We had a split. I believe that on a 5-5 tie, anyone wishing to change their vote would require unanimous consent, and I'm not sensing that there would be unanimous consent on that.
I made my decision on principle. If the issue is my vote on this matter, I maintain my position that.... I vote to sustain the position.
With the indulgence of the members, since I know this could be frustrating, I would like to introduce another amendment. This will be our last amendment with respect to the clause.
This is with respect to the same clause. The amendment will read:
Whereas the protection of Aboriginal and treaty rights — recognized and affirmed by section 35 of the Constitution Act, 1982 — is an underlying principle and value of the Constitution of Canada, and the Canadian courts have stated that such rights are not frozen and are capable of evolution and growth;
Mr. Chair, if I may, can Mr. Anandasangaree indicate where exactly in the preamble this would go, and if he has the written version of the amendment, could he send it to us?
If I may, Mr. Chair, I don't have a copy of the amendment. That's why I want to see it before saying anything. I don't know exactly the wording of the amendment.
Basically it is very similar to the previous amendment. It will read, “Whereas the protection of Aboriginal and treaty rights — recognized and affirmed by section 35 of the Constitution Act, 1982 — is an underlying principle and value of the Constitution of Canada, and Canadian courts have stated that such rights are not frozen and are capable of”—and here's the change—“evolution and growth;”

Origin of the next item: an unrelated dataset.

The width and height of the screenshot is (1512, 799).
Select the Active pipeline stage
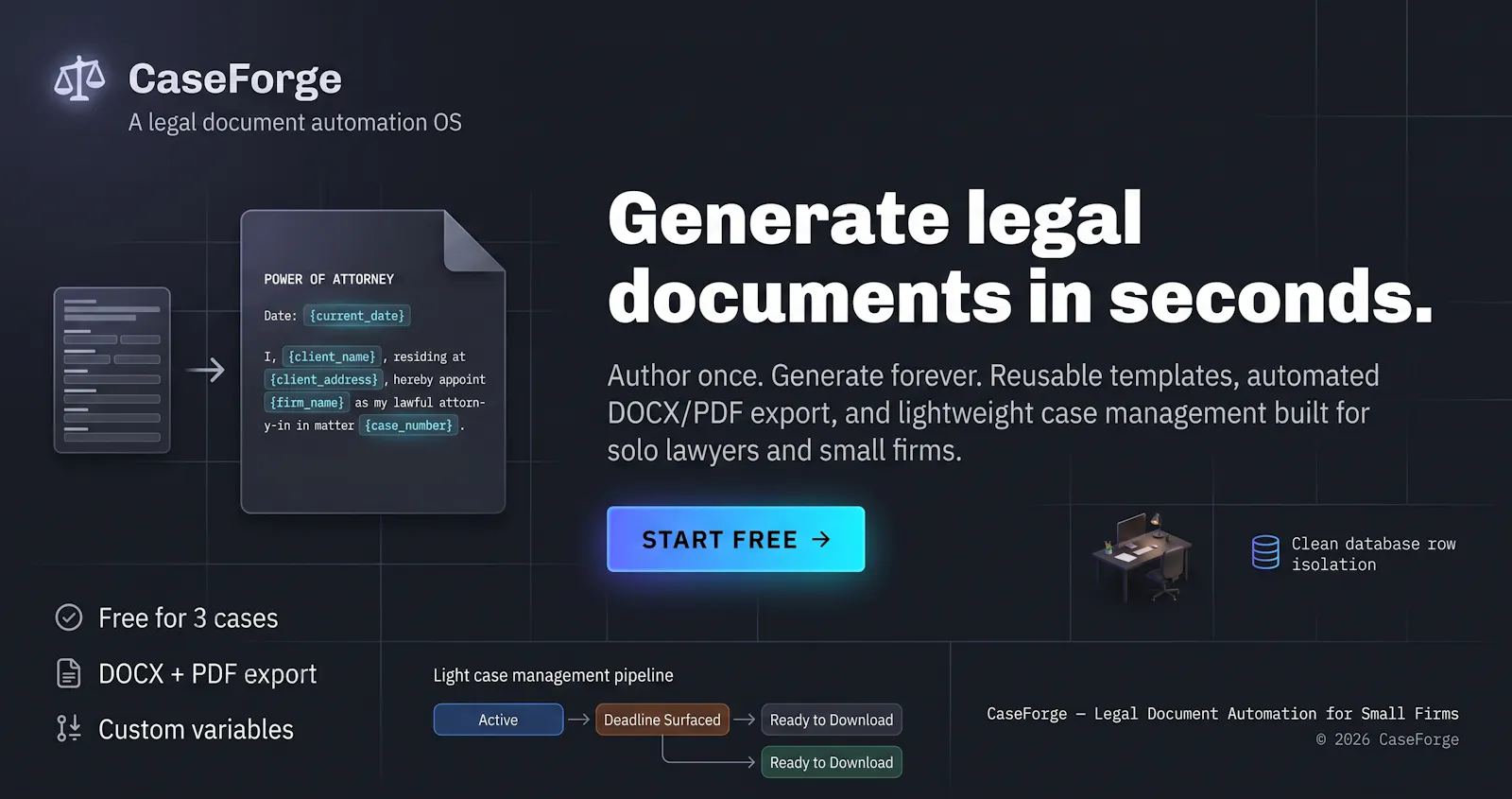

Mr. Chair, following Mr. Schmale's questions, I would say that the motion can be proposed. It's up to you to decide whether it's the same. We have the same words in some places, but it's really up to your evaluation of the amendment to say that it's the same.
The rule is that the committee cannot decide twice on the same thing. Is it the same thing?

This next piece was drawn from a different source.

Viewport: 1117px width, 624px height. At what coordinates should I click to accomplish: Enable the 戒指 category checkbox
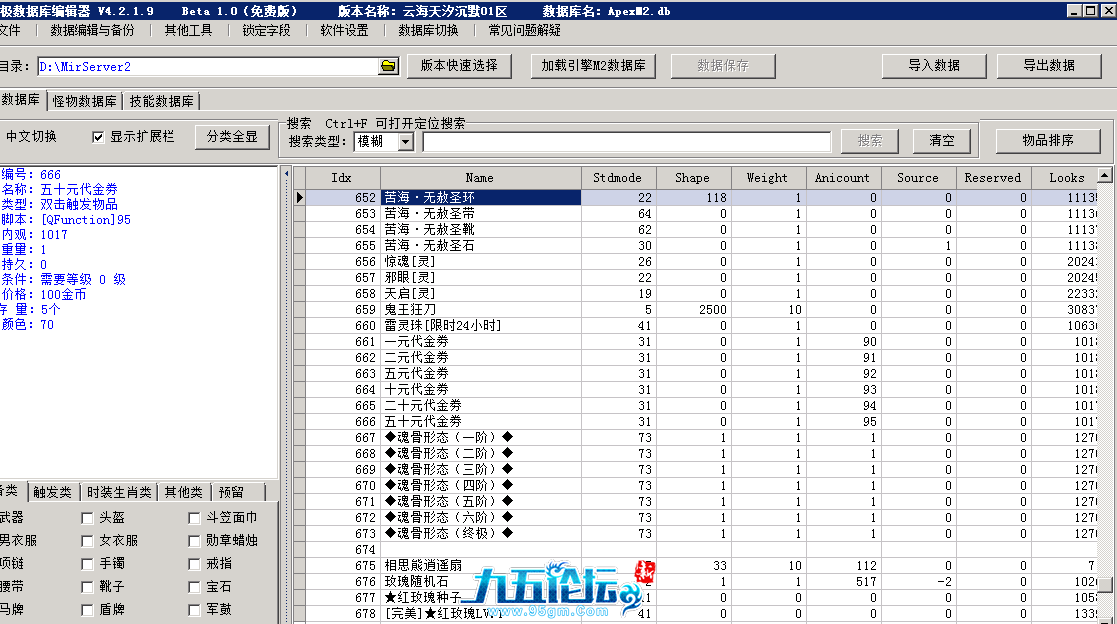point(194,564)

I'm going to say that it's different, to a minor extent, but I will still say that it is inadmissible for all of the.... We don't need to go through the whole context again. I'm going to say that as I heard it just now, it is not admissible.
Thank you, Mr. Chair. I will just throw my old mayor's hat on for a couple of minutes here.
Maybe the rules are different, but in the rules as I had to interpret them as mayor, I was not able to accept the same motion, or the motion with exactly the same intent, twice, Even if there were a flip of a couple of words, I was not allowed to entertain that motion in my role as mayor.
On a point of order, Mr. Chair, can you quickly explain this to me? If we're not allowed to have that motion in the first place, how do we have the ability to challenge the chair's decision to not allow it, if it wasn't allowed in the first place?
Okay. It is about staying consistent with earlier text. The bill reads, “rights and legal traditions of First Nations, Inuit and the Métis and of their institutions”. I think it should read, “traditions of First Nations, Inuit and the Métis Nation”. Inserting the word “nation” there is consistent with the text earlier on.
With one minute to spare, I'm happy to say that we've concluded the matter before us today. I apologize for any problems that I may have created along the way, but I think all of us had a lot of paper flying around and a lot of things to consider.
I want to thank our staff for helping me to proceed, along with the rest of us. I think that we can take a lot of pride in getting to the point where we are today, at two o'clock.
The bill has carried and I declare this meeting adjourned.